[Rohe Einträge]

***

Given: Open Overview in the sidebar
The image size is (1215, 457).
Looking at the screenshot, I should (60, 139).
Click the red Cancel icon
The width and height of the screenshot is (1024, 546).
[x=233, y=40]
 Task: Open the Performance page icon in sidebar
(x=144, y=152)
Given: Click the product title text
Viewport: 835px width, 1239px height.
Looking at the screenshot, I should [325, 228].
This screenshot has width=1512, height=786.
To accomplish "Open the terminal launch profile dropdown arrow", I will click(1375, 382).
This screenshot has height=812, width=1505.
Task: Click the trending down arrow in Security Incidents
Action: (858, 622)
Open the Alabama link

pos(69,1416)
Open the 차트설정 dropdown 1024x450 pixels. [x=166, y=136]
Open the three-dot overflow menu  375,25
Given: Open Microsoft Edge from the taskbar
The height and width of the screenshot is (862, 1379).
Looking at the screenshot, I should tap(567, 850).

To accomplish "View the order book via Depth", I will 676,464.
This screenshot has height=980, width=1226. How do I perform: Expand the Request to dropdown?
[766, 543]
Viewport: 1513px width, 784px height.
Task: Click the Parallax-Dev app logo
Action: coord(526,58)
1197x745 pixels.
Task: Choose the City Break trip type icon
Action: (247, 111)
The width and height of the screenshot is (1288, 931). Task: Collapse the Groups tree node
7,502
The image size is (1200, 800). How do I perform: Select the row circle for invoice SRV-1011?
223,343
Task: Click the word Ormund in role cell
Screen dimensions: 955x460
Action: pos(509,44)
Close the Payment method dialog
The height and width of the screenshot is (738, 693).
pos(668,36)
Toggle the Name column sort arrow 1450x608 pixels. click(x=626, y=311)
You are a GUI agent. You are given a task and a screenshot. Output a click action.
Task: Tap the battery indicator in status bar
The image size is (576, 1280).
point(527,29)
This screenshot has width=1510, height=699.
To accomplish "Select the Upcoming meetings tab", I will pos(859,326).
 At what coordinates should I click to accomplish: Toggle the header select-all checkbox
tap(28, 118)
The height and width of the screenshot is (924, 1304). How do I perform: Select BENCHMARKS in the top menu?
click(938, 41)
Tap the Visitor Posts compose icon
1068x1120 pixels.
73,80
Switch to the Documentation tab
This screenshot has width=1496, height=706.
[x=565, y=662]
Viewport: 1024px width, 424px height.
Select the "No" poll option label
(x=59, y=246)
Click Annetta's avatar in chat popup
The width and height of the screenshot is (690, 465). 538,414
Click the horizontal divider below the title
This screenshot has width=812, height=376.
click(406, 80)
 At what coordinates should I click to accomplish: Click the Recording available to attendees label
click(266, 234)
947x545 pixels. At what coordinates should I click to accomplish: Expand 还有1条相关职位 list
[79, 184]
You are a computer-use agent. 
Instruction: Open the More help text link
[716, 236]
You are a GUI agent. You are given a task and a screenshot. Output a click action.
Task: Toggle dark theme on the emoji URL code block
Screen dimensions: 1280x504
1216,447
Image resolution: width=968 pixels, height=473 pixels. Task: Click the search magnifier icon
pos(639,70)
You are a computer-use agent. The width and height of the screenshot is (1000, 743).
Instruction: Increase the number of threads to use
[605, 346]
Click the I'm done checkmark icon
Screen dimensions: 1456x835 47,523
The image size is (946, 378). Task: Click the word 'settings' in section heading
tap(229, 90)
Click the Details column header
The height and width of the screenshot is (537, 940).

***

▶ _AUFGABE_:
Zitiere aus den Einträgen oben wortgetreu alle Zeilen zwischen der Zeile mit „This screenshot has width=1512, height=786.“ und der Zeile mit „I will 676,464.“, beide Grenzzeilen eingeschlossen.

▶ _ERWARTETE ANTWORT_:
This screenshot has width=1512, height=786.
To accomplish "Open the terminal launch profile dropdown arrow", I will click(1375, 382).
This screenshot has height=812, width=1505.
Task: Click the trending down arrow in Security Incidents
Action: (858, 622)
Open the Alabama link

pos(69,1416)
Open the 차트설정 dropdown 1024x450 pixels. [x=166, y=136]
Open the three-dot overflow menu  375,25
Given: Open Microsoft Edge from the taskbar
The height and width of the screenshot is (862, 1379).
Looking at the screenshot, I should tap(567, 850).

To accomplish "View the order book via Depth", I will 676,464.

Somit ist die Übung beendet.